Stigma, health worker attitudes and client outcomes in drug treatment

Primary CSRH supervisor: Dr Loren Brener
Secondary supervisors: Professor William von Hippel (UNSW Psychology) and Associate Professor Joanne Bryant (CSRH) 

Project description
The Australian Institute of Health and Welfare (2018) report into the impact of drug use on the burden of disease, reaffirms the need to reduce harms associated with drug use. Health workers’ attitudes and behaviours are important influences on client health outcomes. For stigmatised groups like drug users, implicit (automatic) and explicit (deliberate) attitudes of health workers may differentially influence their behaviour. Drug users can be challenging to work with, thus regular contact may reinforce stereotypes about them as ‘chaotic’ and ‘unmanageable’. However, medical/disease models of drug use may promote feelings of sympathy for drug users. This project will examine how health workers’ explicit and implicit attitudes differentially influence health outcomes for clients in drug treatment.

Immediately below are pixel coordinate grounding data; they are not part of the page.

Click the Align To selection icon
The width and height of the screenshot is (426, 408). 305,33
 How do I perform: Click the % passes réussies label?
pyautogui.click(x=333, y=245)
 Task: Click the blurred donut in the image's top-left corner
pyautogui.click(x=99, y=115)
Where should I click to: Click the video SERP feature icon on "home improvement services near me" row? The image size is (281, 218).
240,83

CSRH researcher as secondary supervisor

Experiences of HIV diagnosis in the antiretroviral era

Primary supervisor: Associate Professor Garrett Prestage (The Kirby Institute)
Secondary superisors: Associate Professor Limin Mao (CSRH) and Dr Dean Murphy (The Kirby Institute)

Project description
The PhD student will lead academic outputs from an NHMRC Partnership Project investigating experiences of HIV clinical care and community-based support in a cohort of newly diagnosed people across Australia. The aims of the project are to: 1) evaluate policies promoting linkage to HIV care and early initiation of antiretroviral therapy; 2) assess the impact of clinical and community-based support on quality of life and well-being; and 3) investigate the implementation of antiretroviral-based HIV prevention strategies. The student will collect and analyse qualitative data from the current NHMRC project, as well as analyse other data from an extensive archive.

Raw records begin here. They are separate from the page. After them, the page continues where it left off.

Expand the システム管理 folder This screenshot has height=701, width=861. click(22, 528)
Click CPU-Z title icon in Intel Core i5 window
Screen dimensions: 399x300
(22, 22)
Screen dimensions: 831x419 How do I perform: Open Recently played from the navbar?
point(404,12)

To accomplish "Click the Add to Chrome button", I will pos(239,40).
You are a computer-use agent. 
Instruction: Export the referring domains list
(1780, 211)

Platform Leadership: The Co-opting of digital platforms in the professions

Primary supervisor: Associate Professor Scott Eacott (UNSW School of Education)
Secondary supervisors: Professor Deborah Lupton (CSRH) and Dr Richard Niesche (UNSW School of Education)

Project description
Technological advances are changing the ways we work giving rise to new organisational forms. Increasingly, the professions are co-opting digital platforms from various public and commercial providers to organise their core activities. This project will research the co-opting of digital platforms in the professions and the social, cultural, political, and temporal implications in the context of contemporary society. Topics could relate to leadership, policy, organisational improvement, among others. Bringing interdisciplinary thinking to the issue of digital platforms and the organising of the professions this research has the dual goals of generating cutting-edge knowledge and real-world impact for a timely issue.

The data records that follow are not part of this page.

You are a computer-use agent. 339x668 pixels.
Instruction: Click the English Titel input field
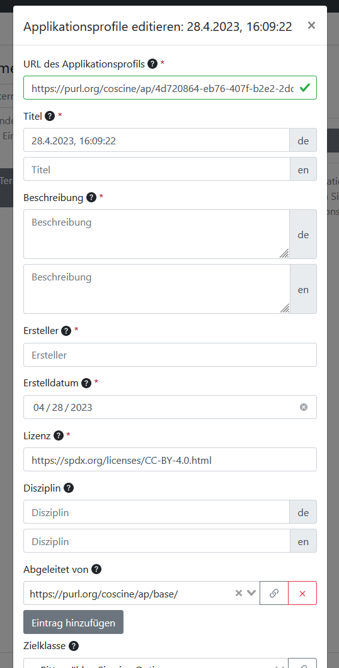[x=157, y=169]
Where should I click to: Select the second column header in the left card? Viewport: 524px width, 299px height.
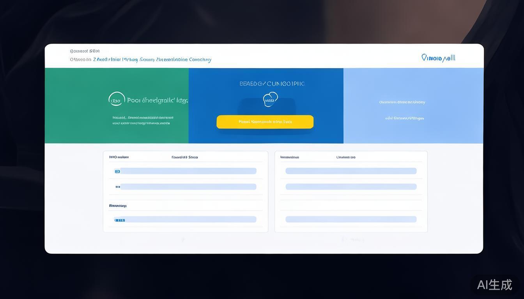click(184, 157)
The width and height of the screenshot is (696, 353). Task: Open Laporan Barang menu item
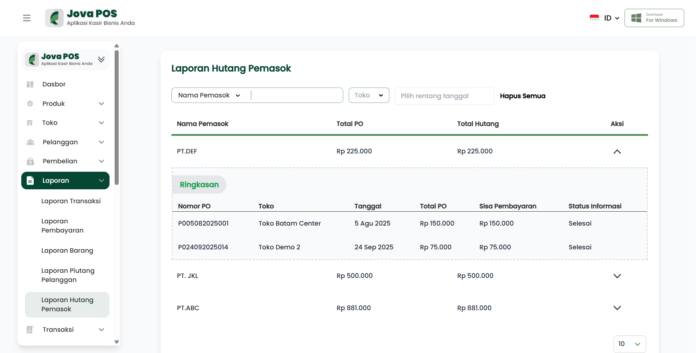point(67,250)
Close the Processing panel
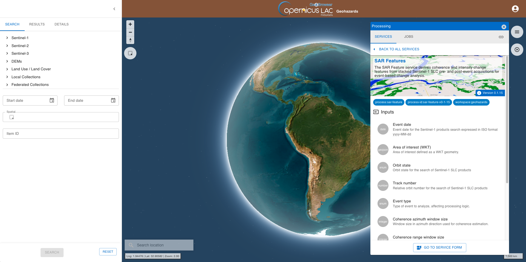Viewport: 526px width, 262px height. click(x=504, y=27)
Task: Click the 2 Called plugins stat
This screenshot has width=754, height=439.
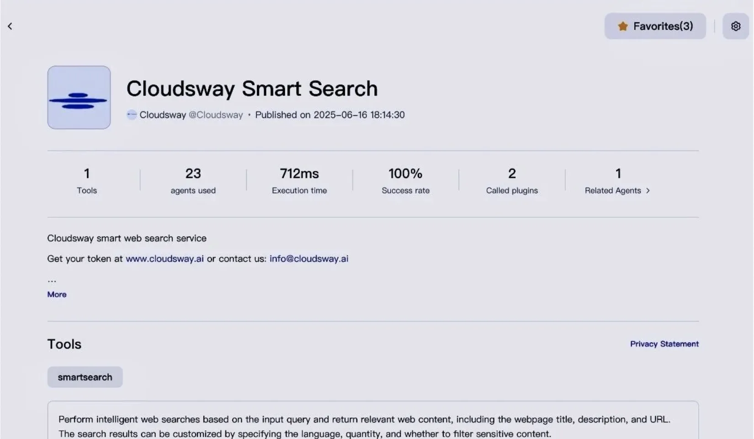Action: (x=512, y=181)
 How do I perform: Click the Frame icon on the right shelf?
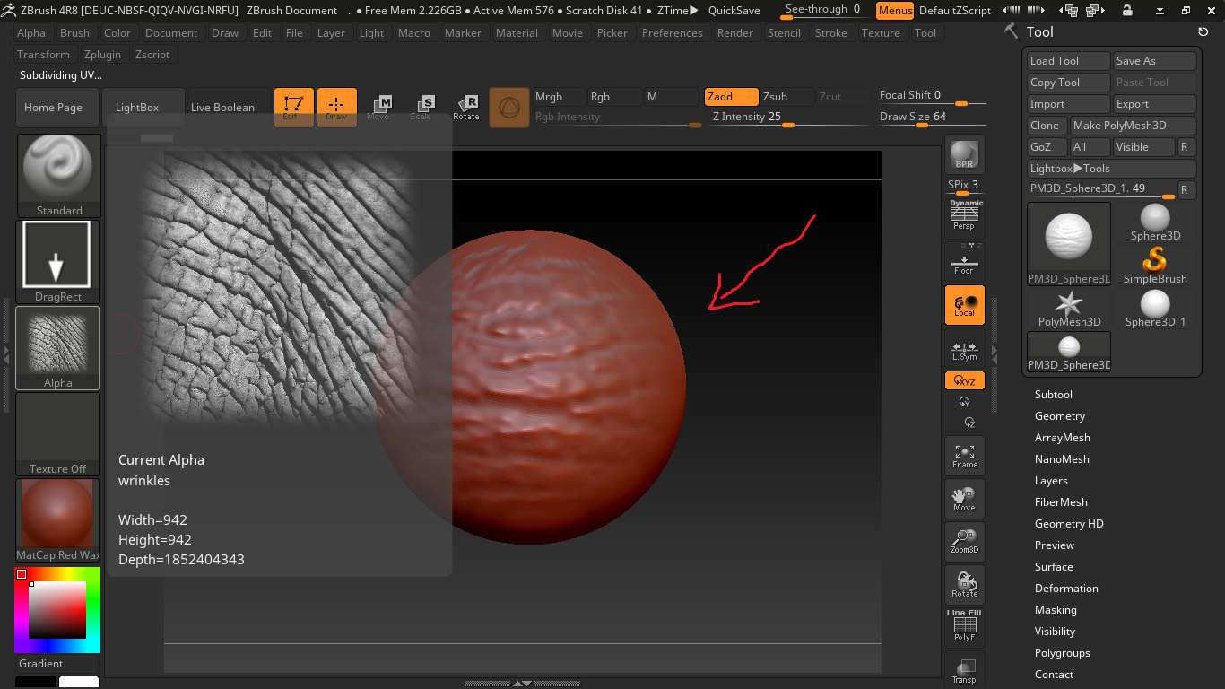point(964,456)
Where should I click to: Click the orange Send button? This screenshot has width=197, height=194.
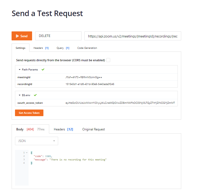point(22,36)
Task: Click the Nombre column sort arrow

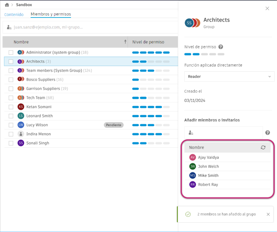Action: pyautogui.click(x=125, y=42)
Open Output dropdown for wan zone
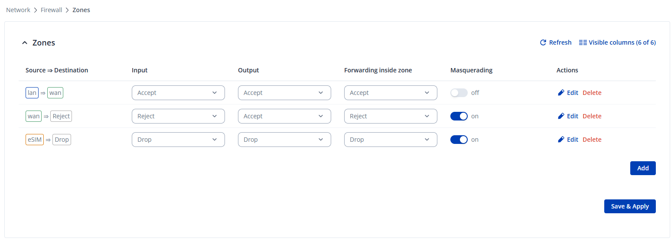 click(x=284, y=116)
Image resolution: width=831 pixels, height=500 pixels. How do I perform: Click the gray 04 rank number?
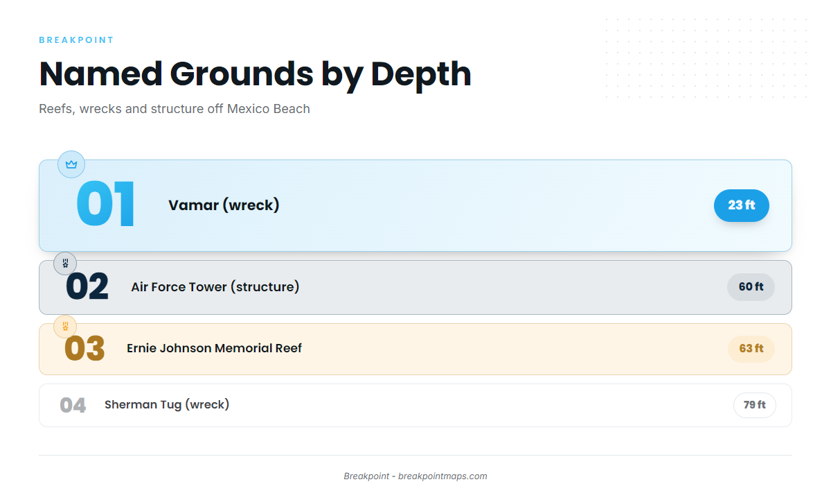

Strengthening China’s rural primary care system through health information systems

Primary supervisor: Dr Maoyi Tian (The George Institute for Global Health)
Secondary supervisors: Associate Professor Limin Mao (CSRH) and Professor David Peiris (The George Institute for Global Health)

Project description
SMARTHealth China seeks to strengthen health information systems to support maximal uptake of the national essential public health services package for hypertension and type 2 diabetes care in rural primary care settings of three diverse regions in China. It will be implemented by China Centre for Disease Control and Prevention (China CDC), and will be conducted in four phases: set up, develop the scalable unit, test of scale up, and go to full scale.